Exercise input:
##########

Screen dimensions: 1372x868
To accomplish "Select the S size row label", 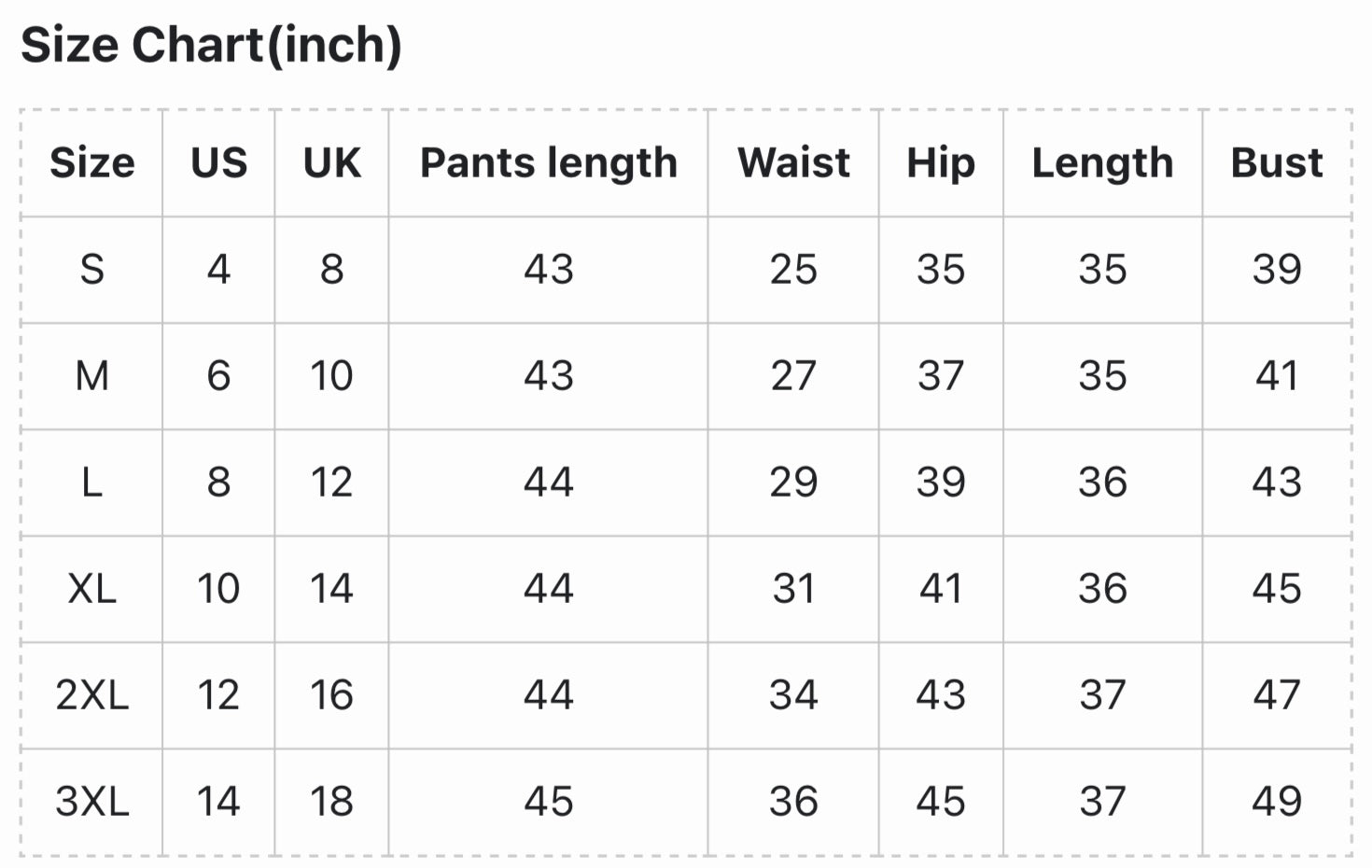I will point(91,270).
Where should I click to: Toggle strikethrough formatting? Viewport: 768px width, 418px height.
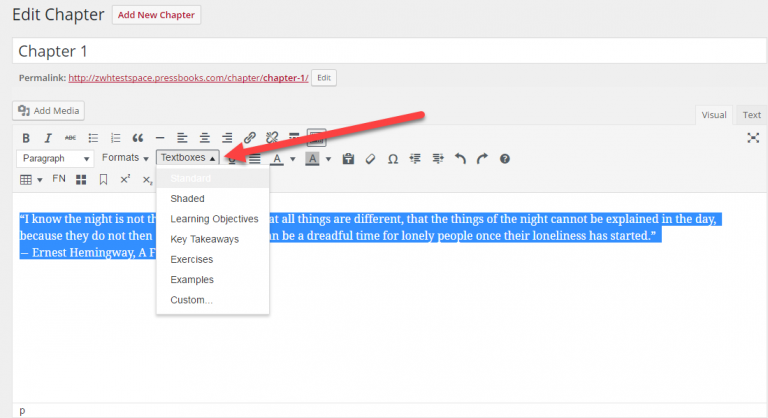(70, 138)
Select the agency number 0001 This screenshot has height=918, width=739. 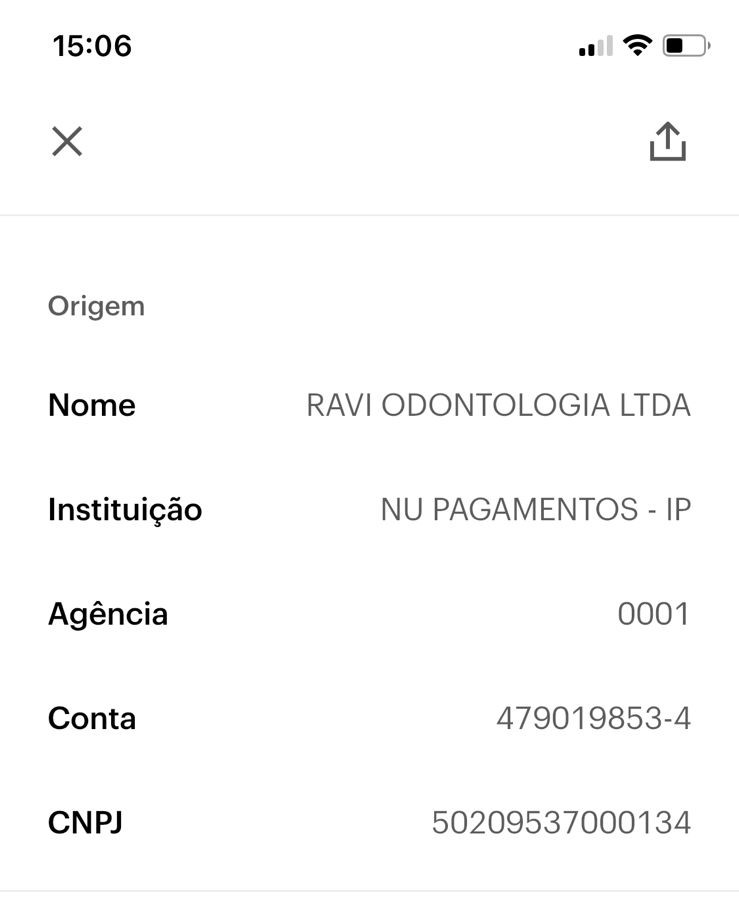tap(654, 613)
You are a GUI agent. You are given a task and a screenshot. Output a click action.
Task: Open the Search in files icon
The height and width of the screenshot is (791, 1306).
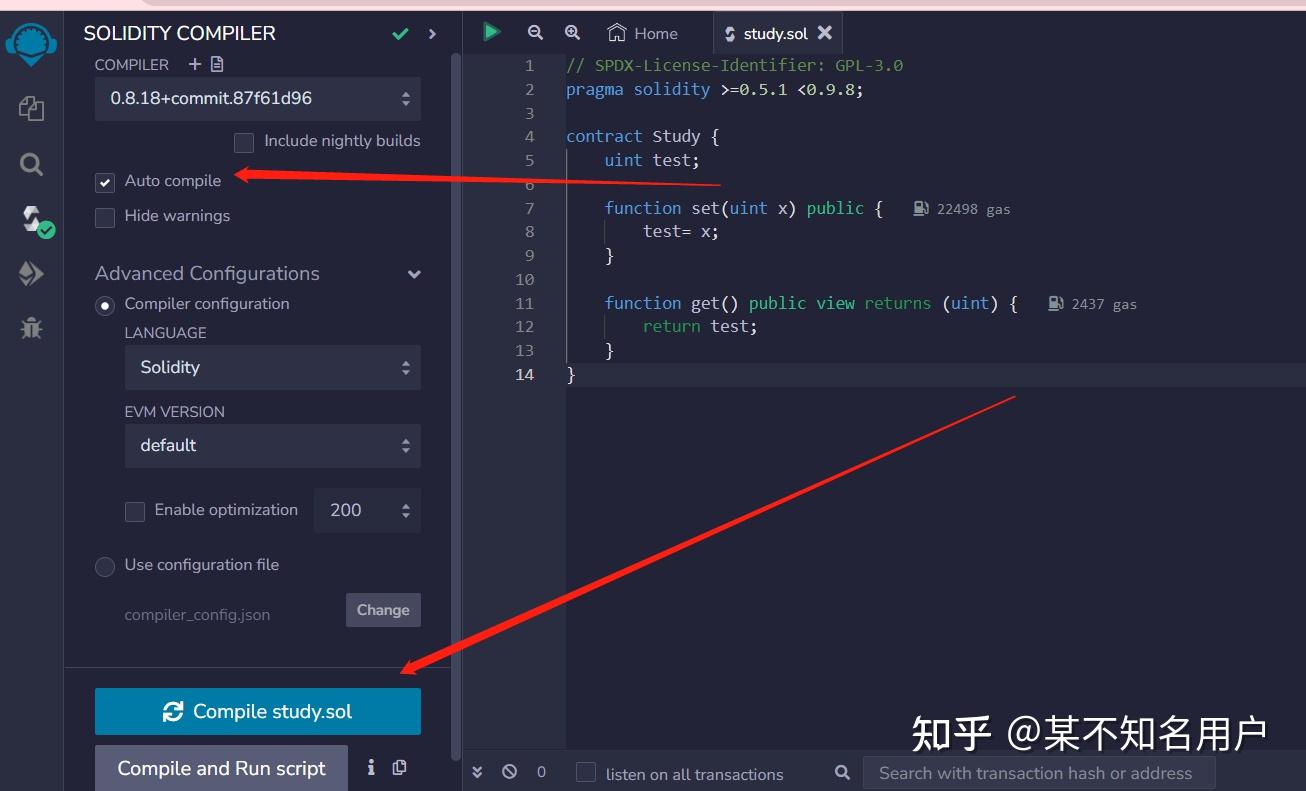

##########

Task statement:
Retyping is limited to the line with "Task: Open the Search in files icon" and the lines after it in the material above; give them exactly and leave out the pictures.

Answer to this task:
Task: Open the Search in files icon
The height and width of the screenshot is (791, 1306).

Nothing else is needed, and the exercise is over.